Sep 17, 2016

Spark SQL connector design

Now that we have discussed the Data Source API in general it's time to consider what happens when you actually start coding. This post will rely on the first iteration of my experiment. I cannot promise that its design follows the only possible allocation of responsibilities. It will also not work in a real cluster because for the time being I am ignoring the need for a DFS. 

What is real are interactions between the abstractions comprising the connector, a few useful RDD/SparkContext API tidbits, and the problems one faces trying to write a connector for a non-trivial storage from scratch.

As I mentioned before, I am using Lucene to represent the data storage to integrate into Spark. For simplicity sake I am making a few assumptions here: only point fields are supported, a field visitor is used to retrieve values, no effort is made to implement a scalable iterator-based approach to search. 

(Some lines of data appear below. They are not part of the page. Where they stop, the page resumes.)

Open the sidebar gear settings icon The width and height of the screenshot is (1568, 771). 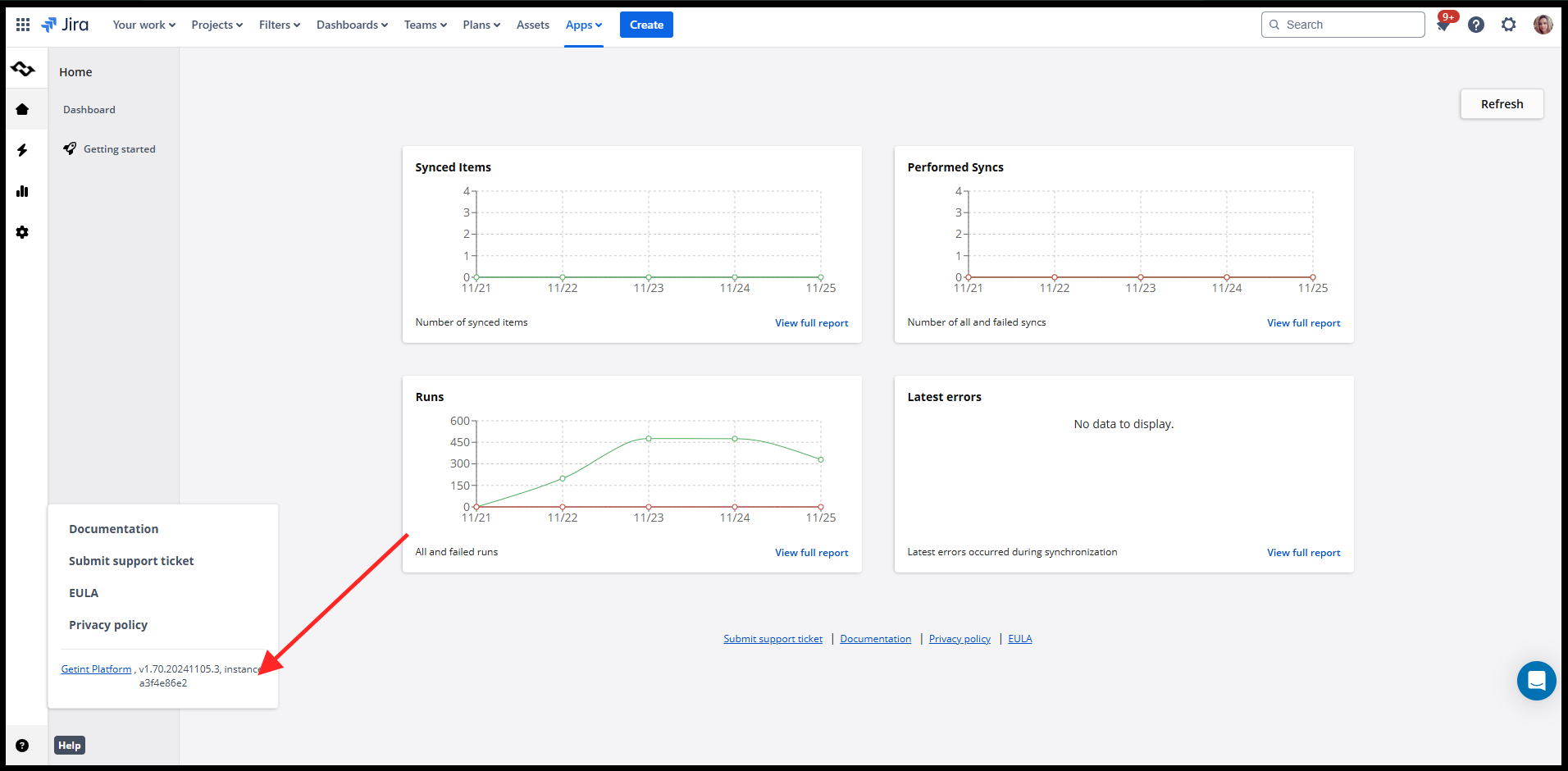pyautogui.click(x=22, y=232)
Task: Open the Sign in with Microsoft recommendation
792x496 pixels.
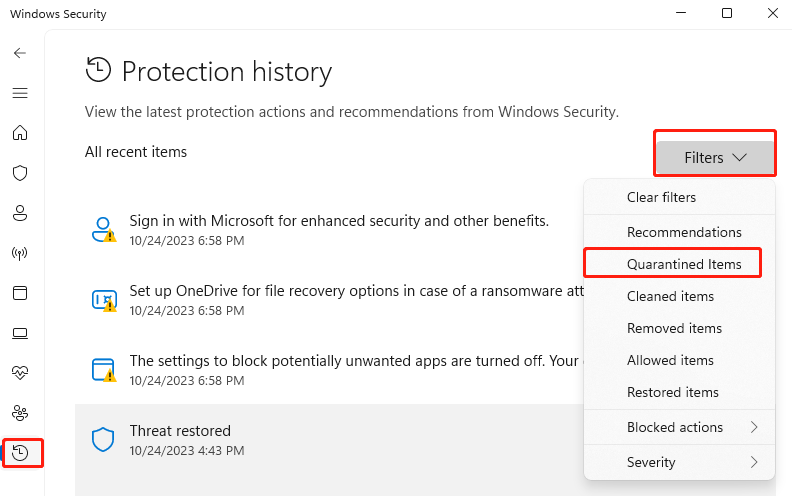Action: (x=339, y=229)
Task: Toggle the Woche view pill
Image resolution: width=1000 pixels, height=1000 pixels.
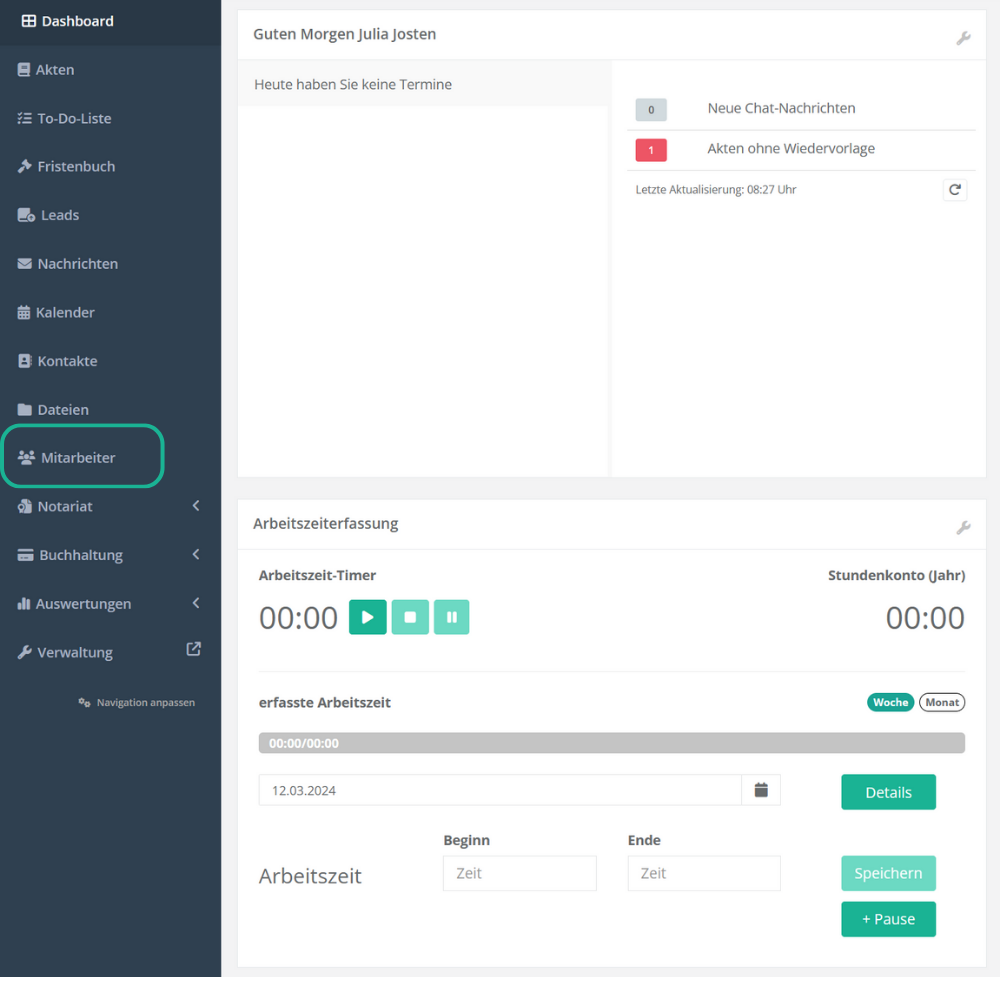Action: click(890, 702)
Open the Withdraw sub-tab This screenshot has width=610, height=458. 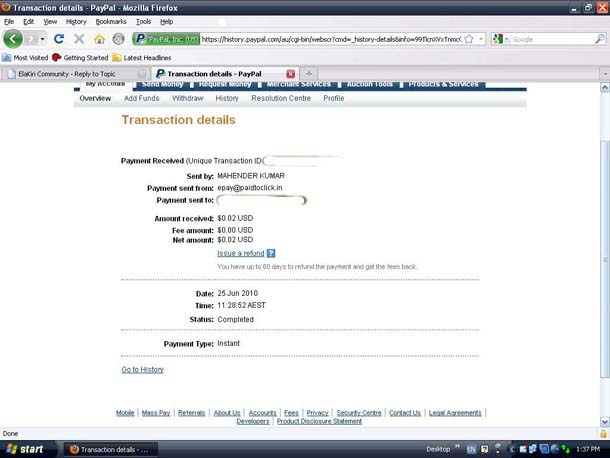[x=188, y=99]
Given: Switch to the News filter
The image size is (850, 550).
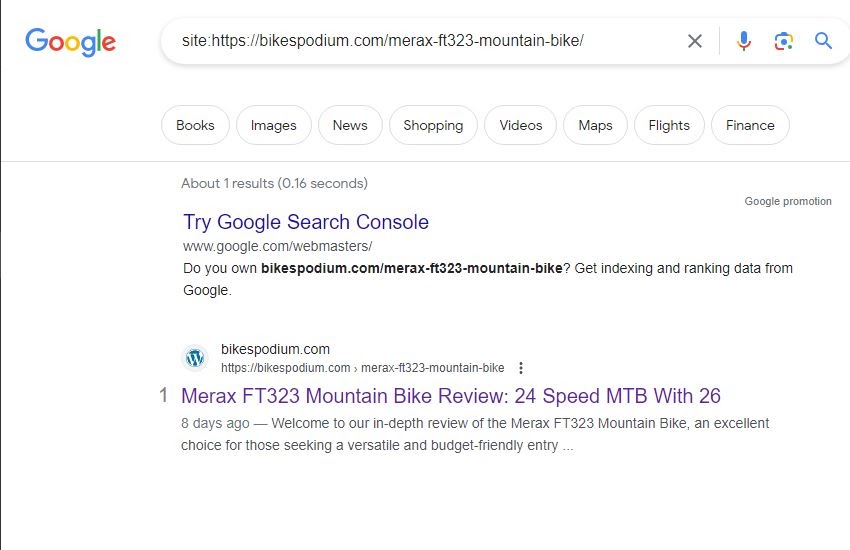Looking at the screenshot, I should pyautogui.click(x=350, y=125).
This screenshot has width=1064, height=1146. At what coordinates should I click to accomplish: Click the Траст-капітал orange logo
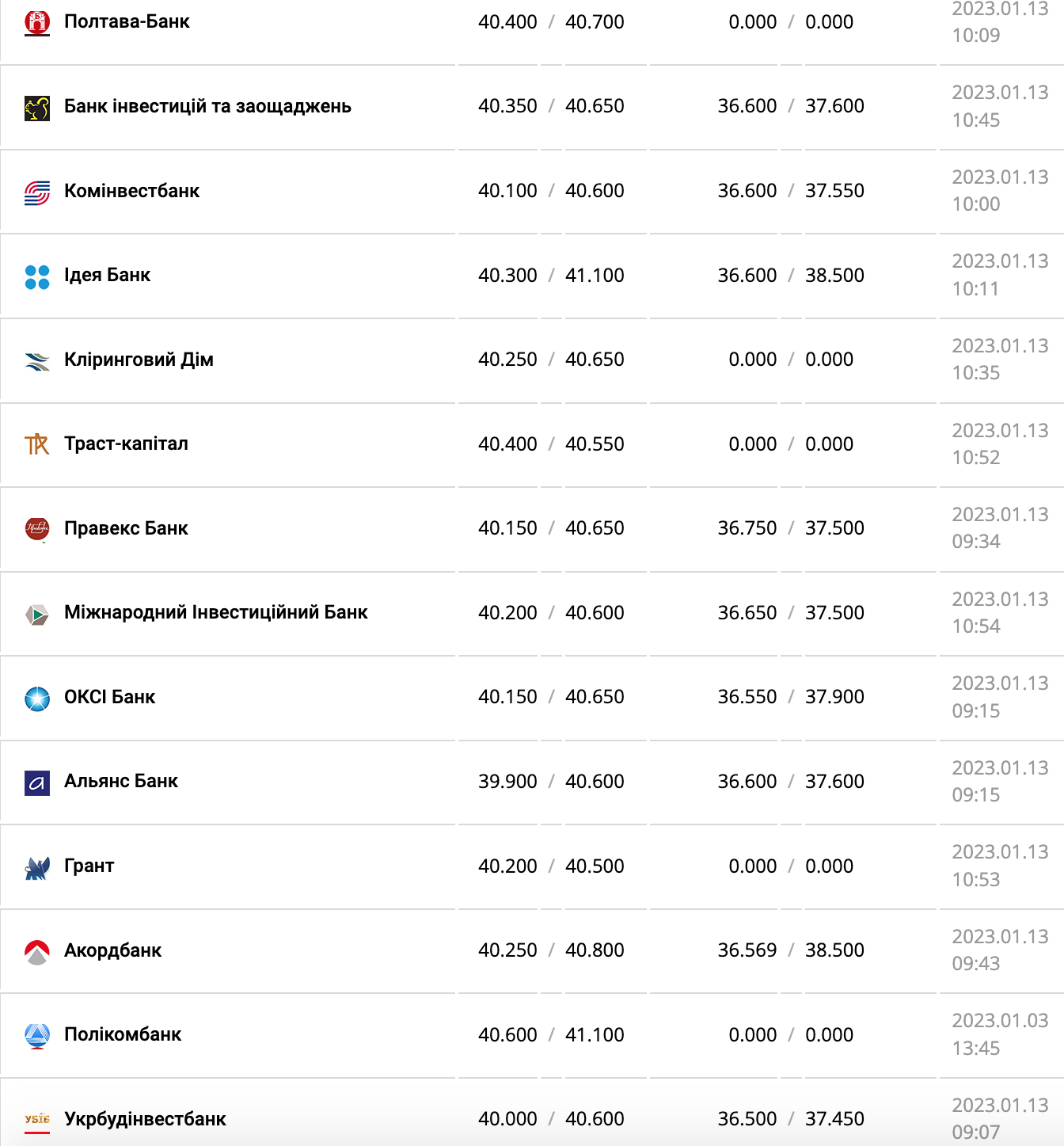(37, 444)
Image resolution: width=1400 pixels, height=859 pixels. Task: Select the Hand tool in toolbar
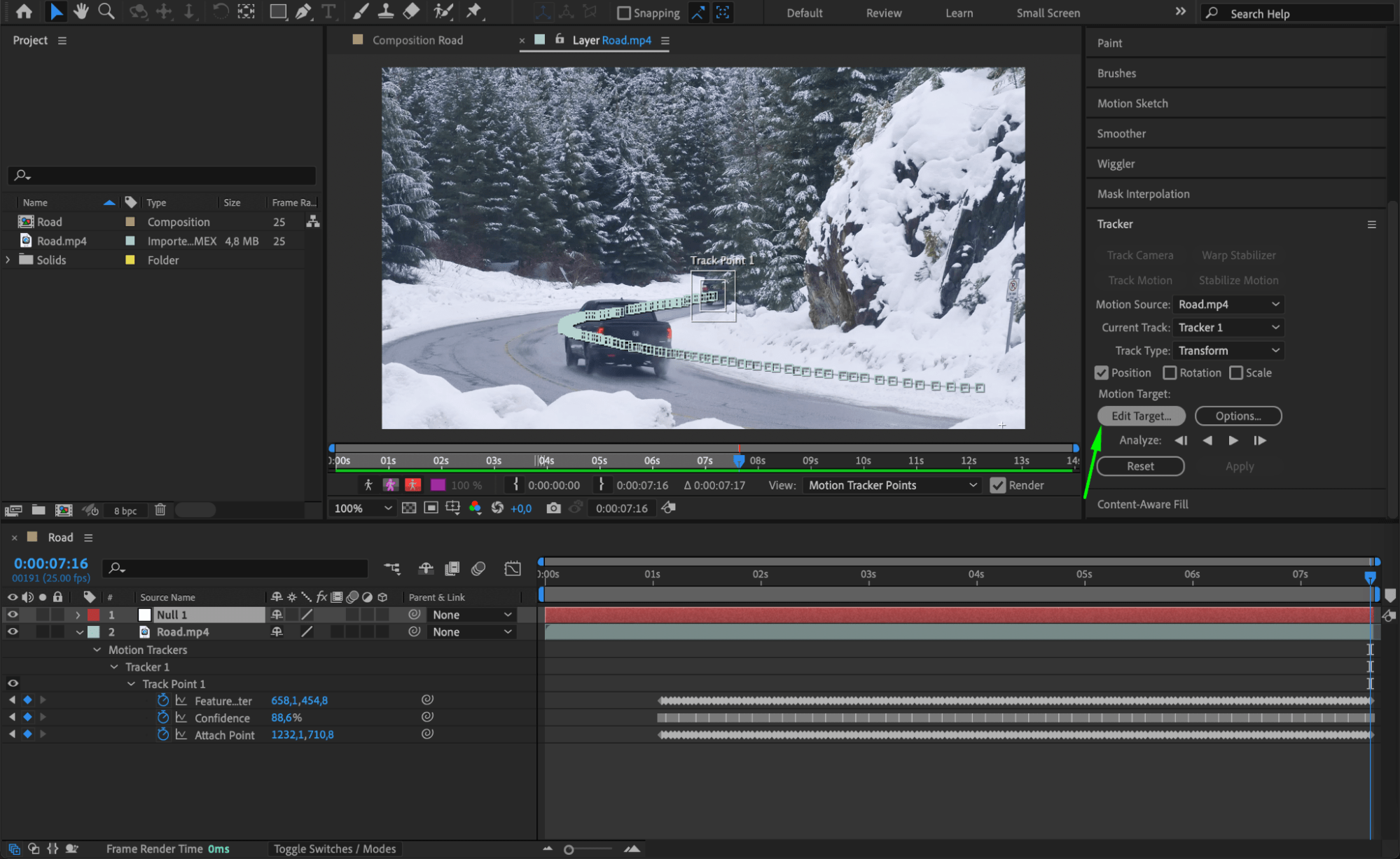click(x=81, y=11)
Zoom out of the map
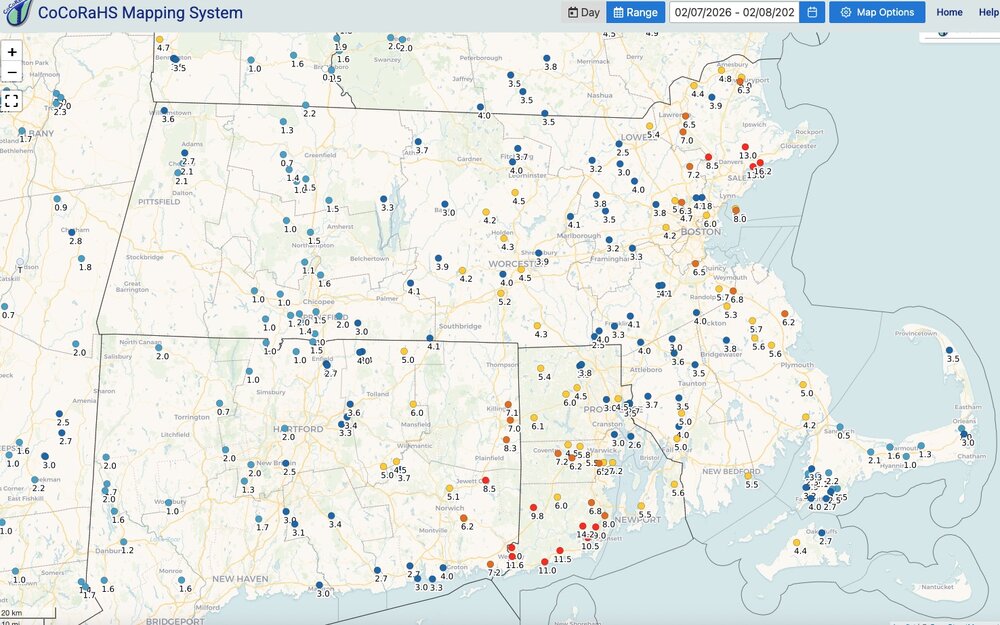 [x=12, y=72]
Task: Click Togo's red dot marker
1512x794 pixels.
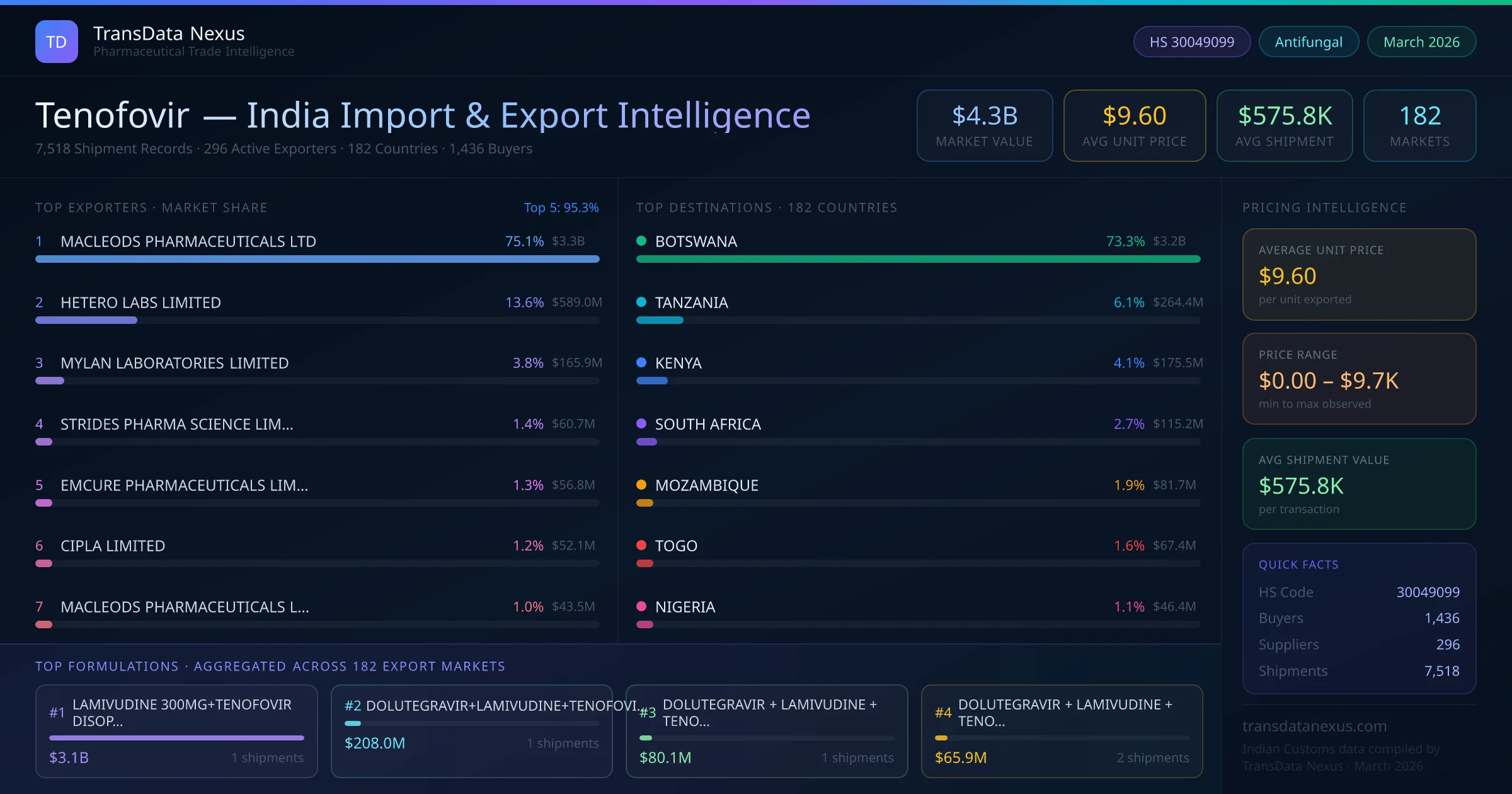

Squeezing performance from Lucene quickly leads away from the standard API and so remains out of scope. I am actually curious about the latency achievable when millions of documents with DocValue fields are retrieved and one day I could end up trying it.

Connector structure

There are many Spark connectors like it, but this one is mine :) To begin with let me introduce key abstractions and their responsibilities:
  • DefaultSource - the connector entry point that is essentially a factory of LuceneRelation instances
  • LuceneRelation - represents an application-specific dataset (e.g. the data that belongs to a particular version of some tenant's data); technically, it incapsulates a LuceneRDD and its schema
  • LuceneRDD - an RDD of LucenePartitions; one way to think about it is a facade for multiple storage partitions. Every store or retrieve operation is delegated to all the partitions.
  • LucenePartition - a subset of original data operated on by Spark as an RDD partition (i.e. iterator of Rows); an entire partition can be retrieved from storage or its subset can be specified with a combination of required columns and row filters
  • Spark API extensions - a package object making possible to add methods to DataFrame and SQLContext

In addition to the aforementioned classes that mostly implement Data Source API interfaces there are a couple less generic classes:
  • LuceneSchema - the data schema representation used by the connector and comprised of a Spark schema (fields types) and a Lucene schema (can a field be retrieved and/or filtered on?). The latter is necessary because not all Lucene documents are required to have all the fields and so reverse engineering the schema from a Lucene index would be prohibitively expensive
  • LucenePartitionStorage - a means of using different storage implementations in read and write paths. In the read path the storage is an actual Lucene index. In the write path the storage is a temporary in-memory data structure holding DataFrame rows before they are written to Lucene index.
To better understand how these abstractions fit each other let's consider interactions among them in the write path and the read path separately. Both paths are used by a unit test and can be seen in action.

Write path

The write path starts from a DataFrame instance that you want to write to the storage. You also need to come up with a file system path (e.g. a tenant-specific subdirectory under some root location) and a Lucene schema (to let Lucene know which fields to index and/or store).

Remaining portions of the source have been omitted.